UC Davis Police Pepper-Spray Seated Students In Occupy Dispute (VIDEO) (UPDATE)

Saturday, November 19, 2011


It’s déjà vu all over again:

Reports of the recent cancellati­on of a UC Regents meeting, because of fears of student protests, disturbed the ghosts of the student movement of the 1960s.

Already, members of the media were hyping this new wave of student activism, crystalliz­ed by the Occupy Wall Street (OWS) movement as “the Free Speech Movement of the 21st Century.”

In 1967, one of my projects as a newly minted member of the California Legislatur­e’s staff was to follow the dynamics of Free Speech Movement on the UC Berkeley campus and the battle being waged by newly elected Governor Ronald Reagan to “clean up the mess” there and cut UC funding.

I see some parallels between the two movements.

The Free Speech Movement began on the UC Berkeley campus in 1964 as a protest against the University­’s edict banning on-campus political speech and activities­.

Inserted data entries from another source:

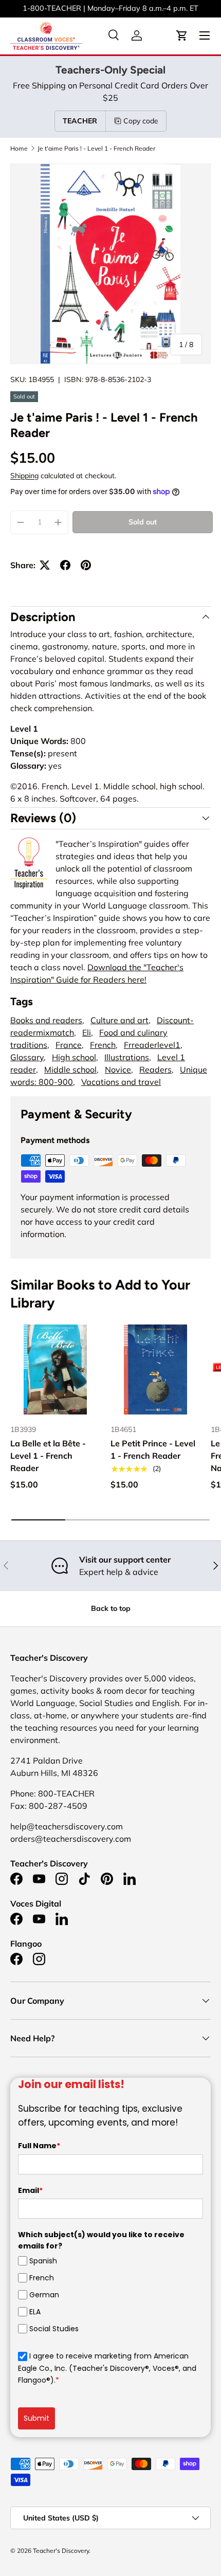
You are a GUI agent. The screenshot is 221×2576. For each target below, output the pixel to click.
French (103, 1045)
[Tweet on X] (44, 565)
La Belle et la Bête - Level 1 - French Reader (48, 1455)
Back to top (111, 1608)
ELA (35, 2312)
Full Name (39, 2145)
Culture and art (119, 1020)
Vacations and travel (121, 1082)
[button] (182, 35)
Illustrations (126, 1057)
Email (30, 2190)
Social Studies (54, 2329)
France (69, 1045)
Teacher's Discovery (61, 2550)
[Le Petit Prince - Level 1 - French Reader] (155, 1369)
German (44, 2295)
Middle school (70, 1069)
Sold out (142, 522)
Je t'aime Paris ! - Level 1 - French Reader (96, 149)
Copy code (140, 120)
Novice (118, 1069)
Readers (155, 1069)
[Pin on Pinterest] (86, 565)
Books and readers (46, 1020)
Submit (36, 2418)
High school (74, 1057)
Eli (86, 1032)
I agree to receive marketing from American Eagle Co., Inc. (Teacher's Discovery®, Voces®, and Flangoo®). (107, 2368)
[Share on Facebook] (65, 565)
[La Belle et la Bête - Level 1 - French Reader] (55, 1369)
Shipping (24, 475)
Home (19, 149)
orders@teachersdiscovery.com (155, 8)
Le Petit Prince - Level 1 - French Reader (152, 1449)
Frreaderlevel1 (152, 1045)
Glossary (27, 1057)
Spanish (43, 2261)
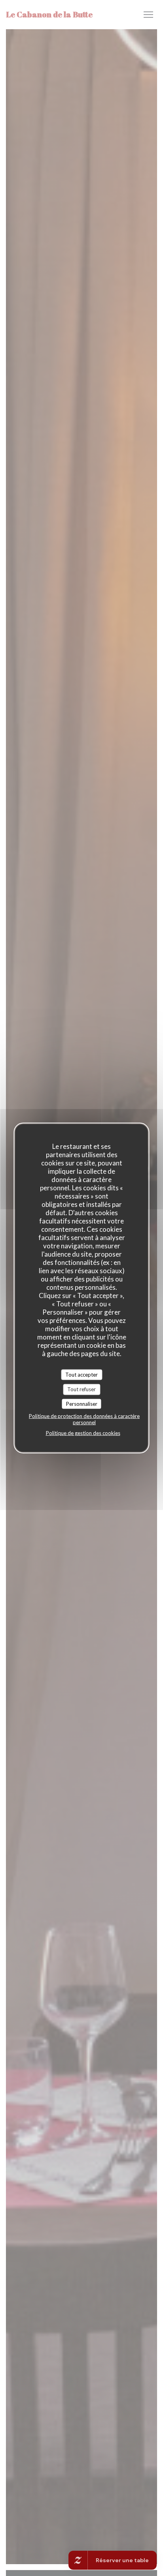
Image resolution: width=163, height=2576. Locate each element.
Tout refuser (81, 1389)
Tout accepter (81, 1374)
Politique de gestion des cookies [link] (83, 1433)
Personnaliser (81, 1403)
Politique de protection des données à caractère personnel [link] (84, 1419)
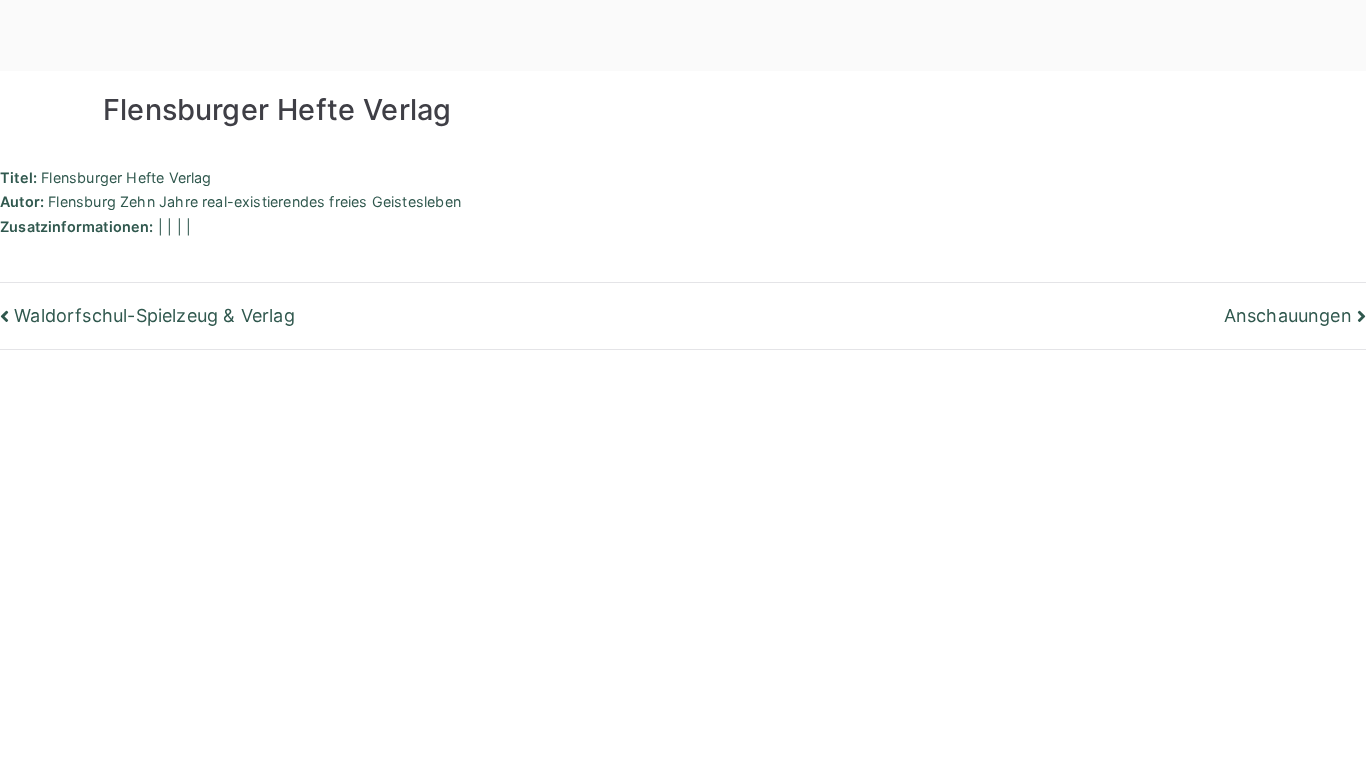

After a tumultuous year of sit-ins, rallies and protests, the University relented, allowing political activity on Sproul Plaza. What FSM had started there spread to campuses nationwide­.

A speech by Berkeley activist, Mario Savio, at the height of the 1964 protests, has become the anthem of many in the Occupy Movement, particular­ly here in California­.

"There's a time when the operation of the machine becomes so odious—mak­es you so sick at heart—that you can't take part,” Savio said. “You can't even passively take part. And you've got to put your bodies upon the gears and upon the wheels, upon the levers, upon all the apparatus and you've got to make it stop. And you've got to indicate to the people who run it, to the people who own it, that unless you're free, the machine will be prevented from working at all."

That rhetoric reverberat­es in Occupy’s broad insistence that our political system is rigged in favor of the privileged few—that 1%. In the Golden State, Occupy Cal has placed special focus on issues like those rocking UC in 1967, when newly elected Governor Ronald Reagan moved to “clean up the mess in Berkeley” and cut higher-ed funding.